Another layer to the notion of capital figured in the practices, particularly in artistic medium and process, of the artists who constituted Kabisera’s lineup. All the works presented in the exhibit, such as those discussed thus far, are mixed media in form. Extending the show beyond the dominance of visual formats in the contemporary artistic landscape were the sound art and sound performances by Happy Fiesta, Joee Mejias, and Arangkada during the exhibition’s opening. There was also an interrogation of process: Jesed Francis Moreno’s Human Dog video performance grapples with societal expectations by drawing on the imagery and company of dogs. The video, shot on the mountain, was made in negotiation of the constraints of the film production ecology.
Yet most salient was Kabisera’s questioning of capital through membership in the art scene, which the curators recalled had been their take-off point for the exhibit. Largely constituting Kabisera were artists who have yet to gain opportunities to show their works. This question of who is included and who is excluded reveals not just membership, but also hierarchies that comprise the wider artistic ecosystem. MercyDaze Skate Kult’s participation in the show, through their contemporary take of street art in the form of video, marked an expansion of membership – and spaces, stakes, and claims – in the art scene.
Ultimately, as multilayered as its inquiries may be, Kabisera did not attempt to unsettle the capital. The center remains intact, only circumvented, with its political workings exposed.
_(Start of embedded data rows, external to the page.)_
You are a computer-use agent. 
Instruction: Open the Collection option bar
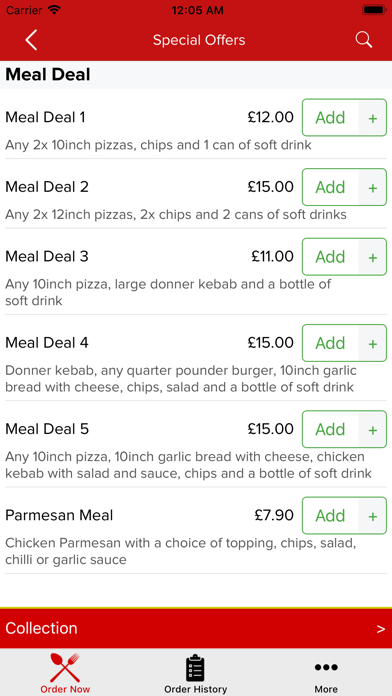[x=196, y=629]
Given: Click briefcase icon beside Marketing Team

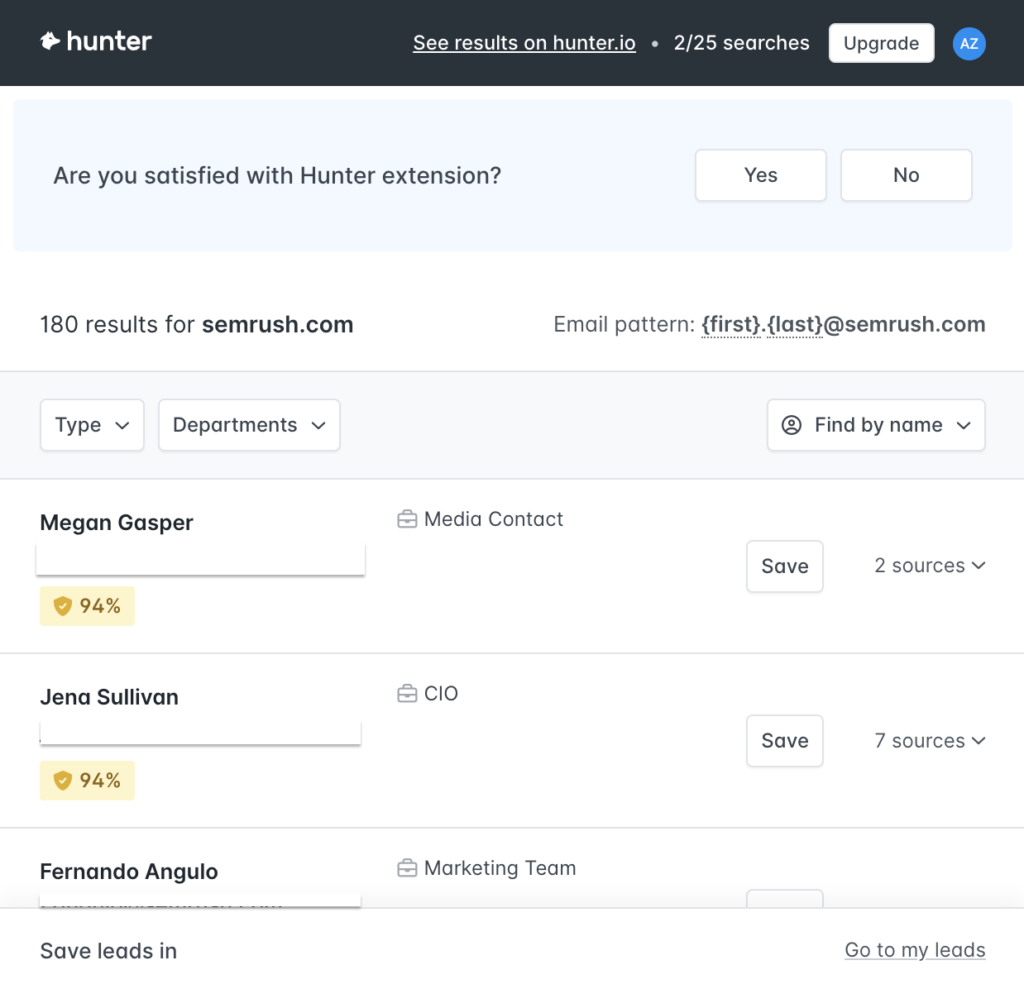Looking at the screenshot, I should tap(407, 868).
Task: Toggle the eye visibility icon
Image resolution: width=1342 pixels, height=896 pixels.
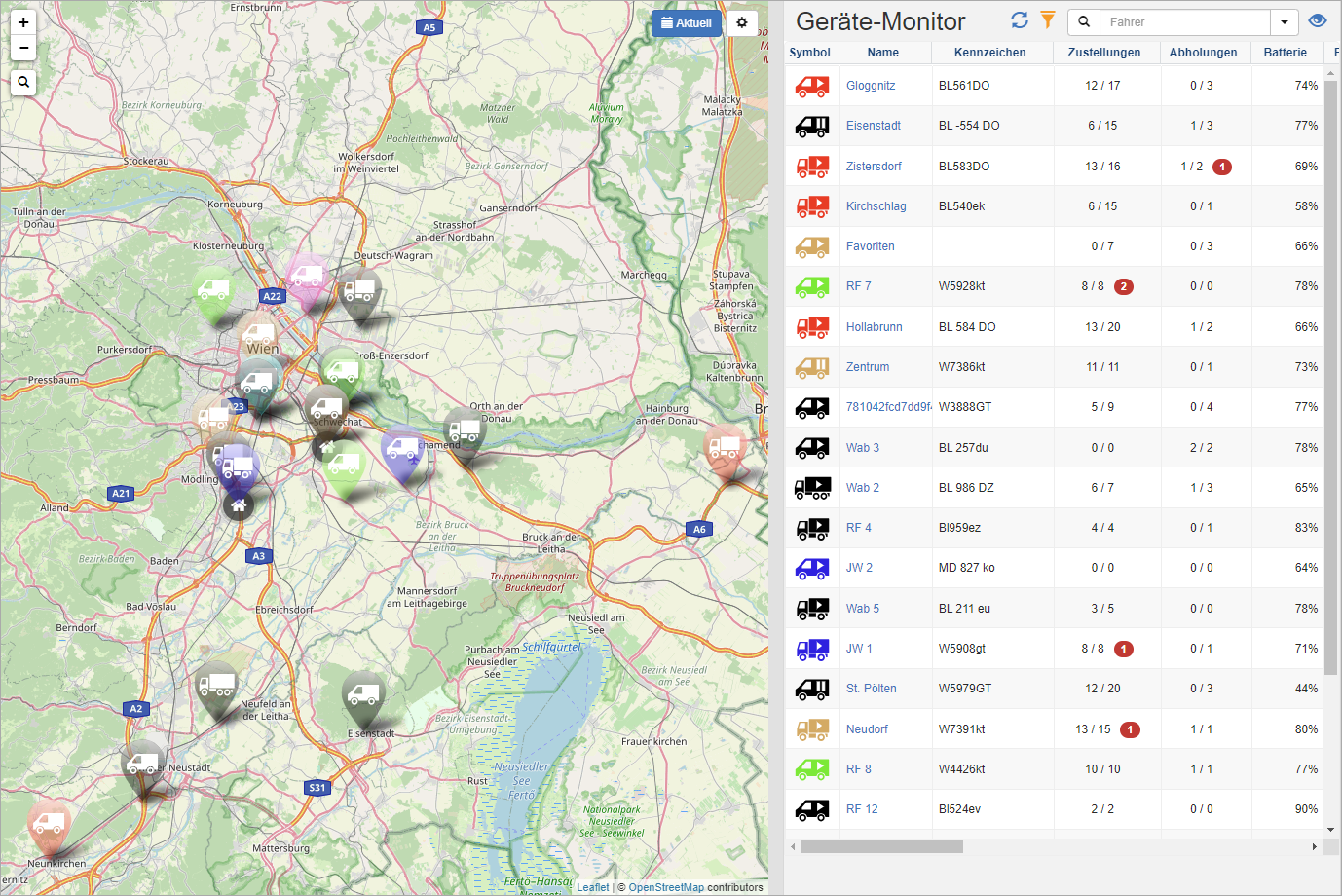Action: (x=1318, y=20)
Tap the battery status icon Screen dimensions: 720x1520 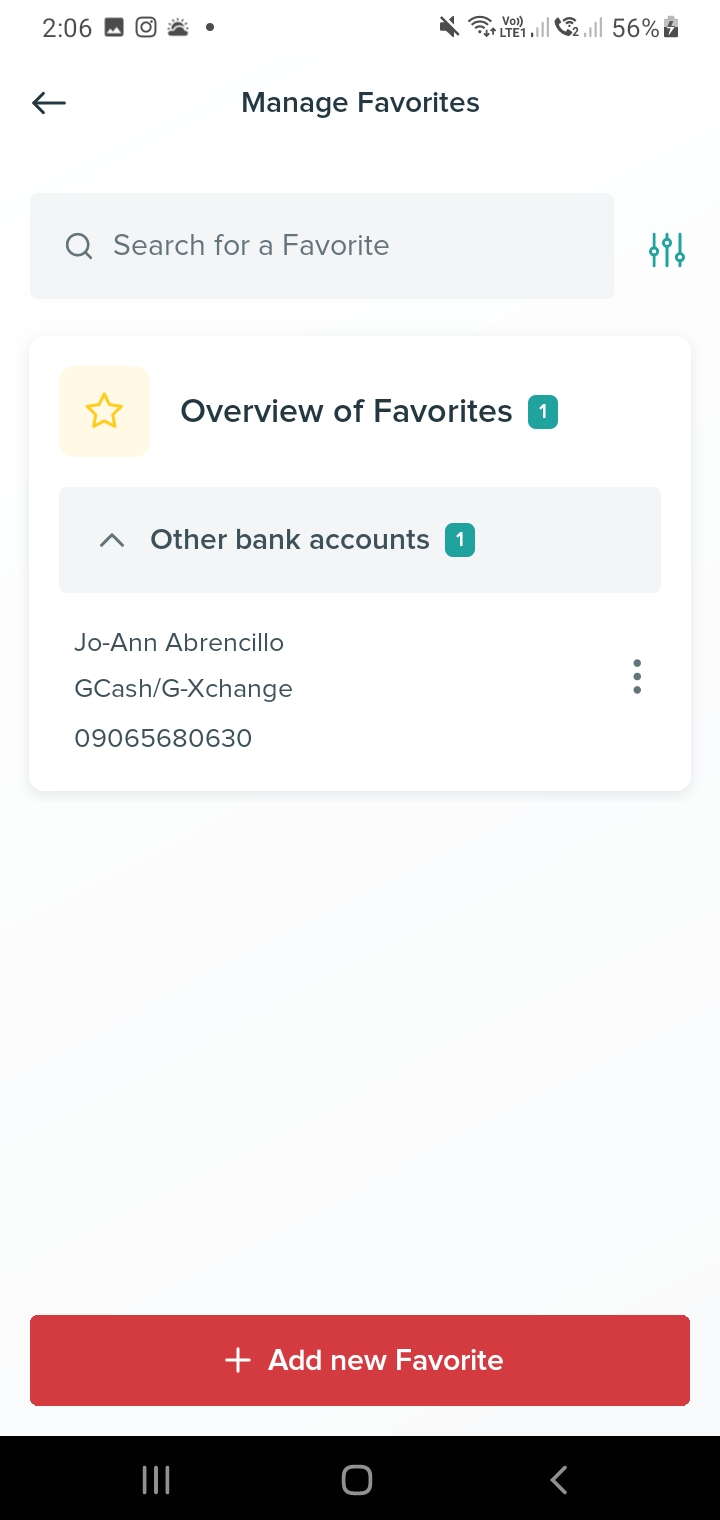[671, 28]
But whether a landscape free from the inequities perpetuated by a capital can be attained is an inquiry on its own. Still, the exhibition was a rightful first step, most especially for its reflexive turns that confronted our own positions relative to the center. As the curatorial notes concluded, the artists, in their capacity to make art, hold capital in their own ways. To be able to take on art, away from hunger and violence, implies occupying a center in its own right. It is a recognition that we occupy different nodes in this web—in some ways, we sustain the capital; in some, we are rendered prey; in others, we perpetuate. Kabisera laid bare uncomfortable truths about privilege at the same time that it uncovered the inequities that hound us and the artistic scene.
The author expresses her gratitude to Kabisera’s curators, artists, and venue co-founders for their support in making this review possible.
Kabisera ran from September 17 to October 4 in Baraks.